A-2836-07T3 (N.J. Super. App. Div. 2009) (Unpublished)

CONDEMNATION — A taking may be deemed in the “public interest” even if the entire community or even a considerable portion of the community does not benefit and it doesn’t matter if the taking benefits a private interest so long as it serves the public interest as well, but where a taking is only for the benefit of one person, a court may overturn it.

Three lots, lots 4, 5 and 6, were located side by side in a municipality. An unimproved road ran across lots 4 and 5, up to lot 6 where it ended and connected with the improved portion of a municipal road at the beginning of lot 4. The unimproved road provided the three lots with access to the public streets. The municipality sought to condemn a strip of land on lot 5 that would connect the unimproved portion of the municipal road to lot 6 and then improve the entire unimproved portion of the road running through all three lots. The action would have bisected lots 4 and 5 in a visually and functionally more dramatic manner than what existed with the existing unimproved roadway.
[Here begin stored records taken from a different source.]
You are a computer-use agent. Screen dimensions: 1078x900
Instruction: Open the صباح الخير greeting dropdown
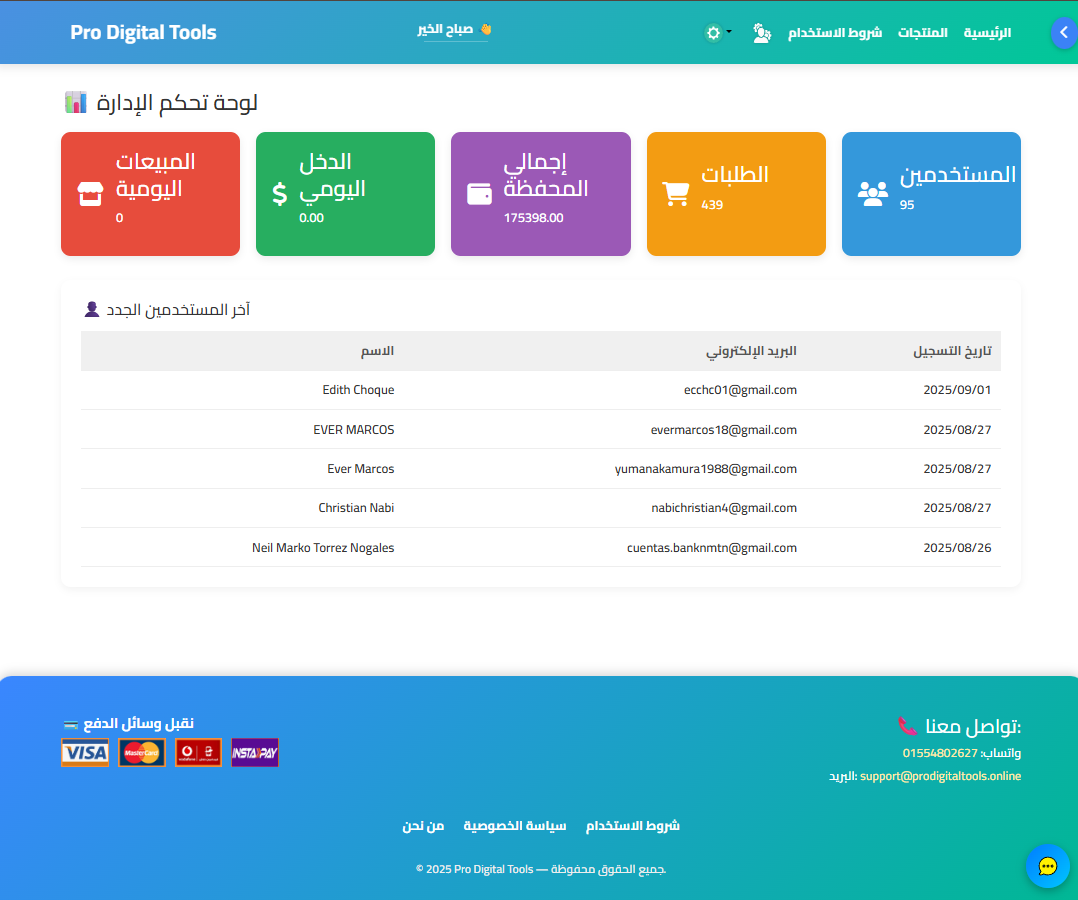[x=455, y=31]
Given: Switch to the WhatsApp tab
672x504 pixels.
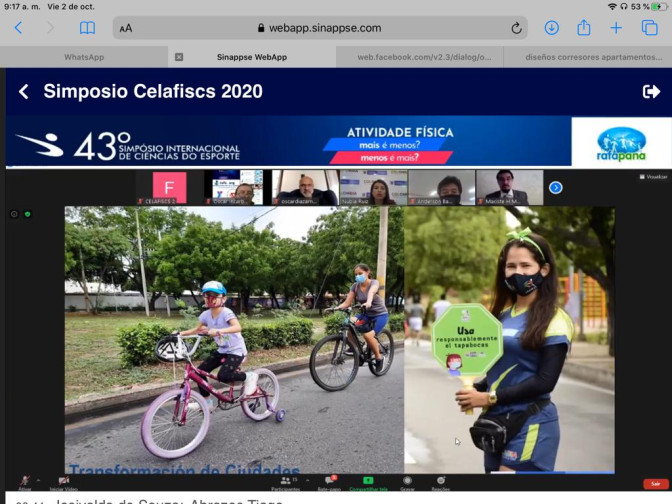Looking at the screenshot, I should (x=84, y=57).
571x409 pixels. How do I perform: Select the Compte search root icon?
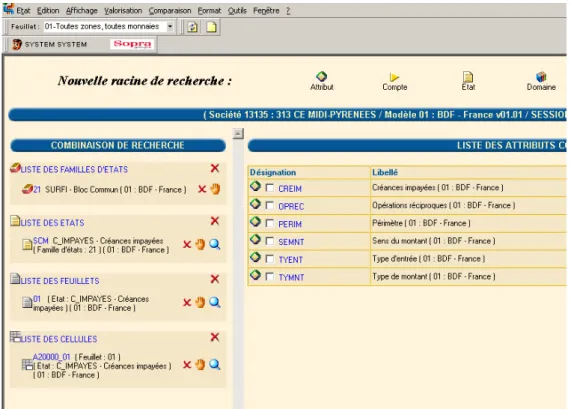(x=394, y=77)
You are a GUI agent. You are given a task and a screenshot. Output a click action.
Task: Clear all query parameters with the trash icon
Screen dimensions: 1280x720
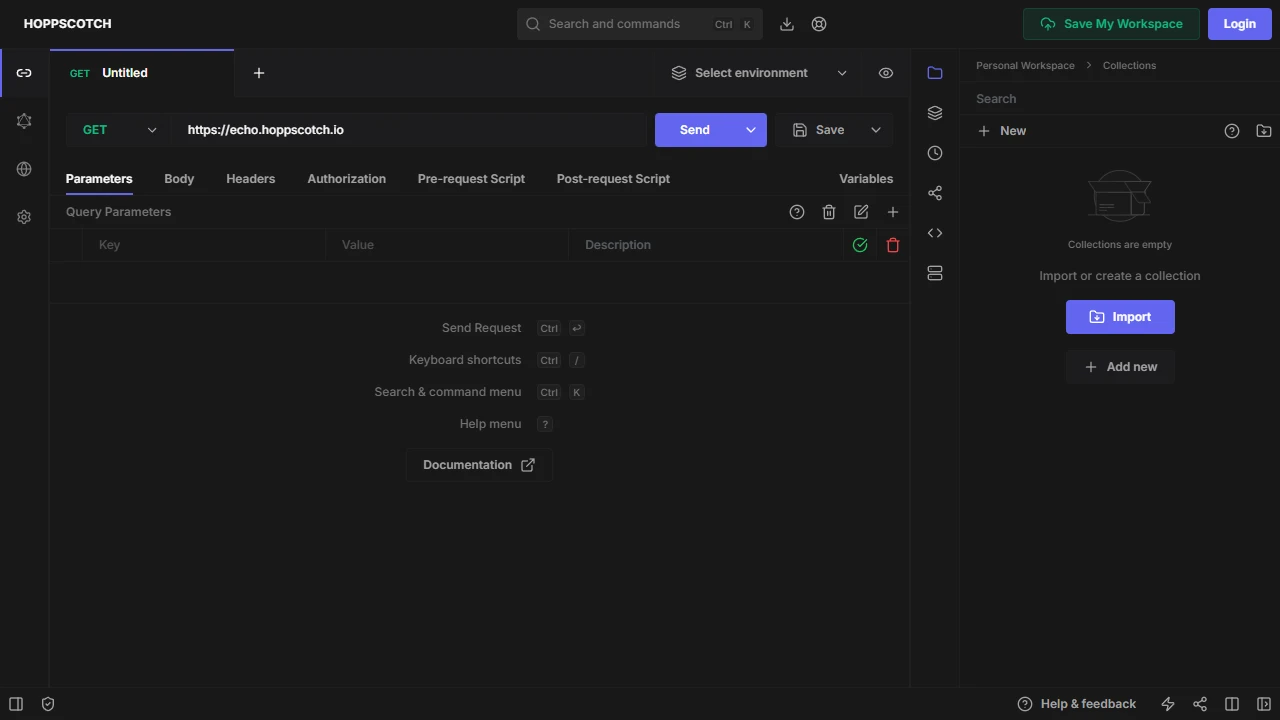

The municipality claimed it considered this action as a result of threats by the owners of lot 4 and 5 to close the roadway due to a dispute with the owner of Lot 6. The owners of lots 4 and 5 brought an action against the municipality to dismiss the condemnation complaint.

The Law Division denied the lot owners’ motion and entered a final judgment in favor of the municipality permitting the municipality to exercise its power of eminent domain for the expansion of the roadway. The lot owners appealed and the Appellate Division reversed. It agreed with the lot owners that the municipality was exercising its power of eminent domain not for a public use, but for the benefit of one private person, the owner of lot 6. The Court noted that the United States Supreme Court, in the Kelo case, held that the taking of private property for the purpose of conferring a private benefit on a particular private party is unconstitutional. Here, the Court held that, in this rare case where a municipally had manifestly abused its discretion, the Court would overturn a public entity’s decision that a taking was for a public purpose. It granted that a taking may be deemed in the “public interest” even if the entire community or even a considerable portion of the community is not benefited. It also noted that a taking that benefits a private interest is permissible provided it serves a public interest as well. Based on the record before the Court, it held there was no sufficient showing that this particular taking benefited the public. It held that the municipality’s certifications never claimed that this particular road extension was necessary in order to provide public services to lot 6 or further the public safety.

The Court remanded the matter in order that a further record be developed to determine whether the taking served the public interest and contributed to the general welfare of the community in some way rather than solely to benefit the owner of lot 6, including any advantages that the taking would have on traffic flow in the community. It also held that the lower court erred in its denial of the lot owners’ motion to reconsider based on the lot owners’ contention that the path of the unimproved portion of the road across lots 4 and 5 reflected on the municipality’s tax map was incorrect when compared to earlier deeds and plans. It opined that the lower court failed to consider newly submitted evidence that sought to correct a factual mistake in the lower court’s decision not earlier raised and that amplified evidence already in the record. Finally, the Court ruled that even if the lot owners should have been more diligent in obtaining the information earlier, it could not overlook the fact that the new information raised a critical question, namely whether the proposed taking actually connected with the municipal road.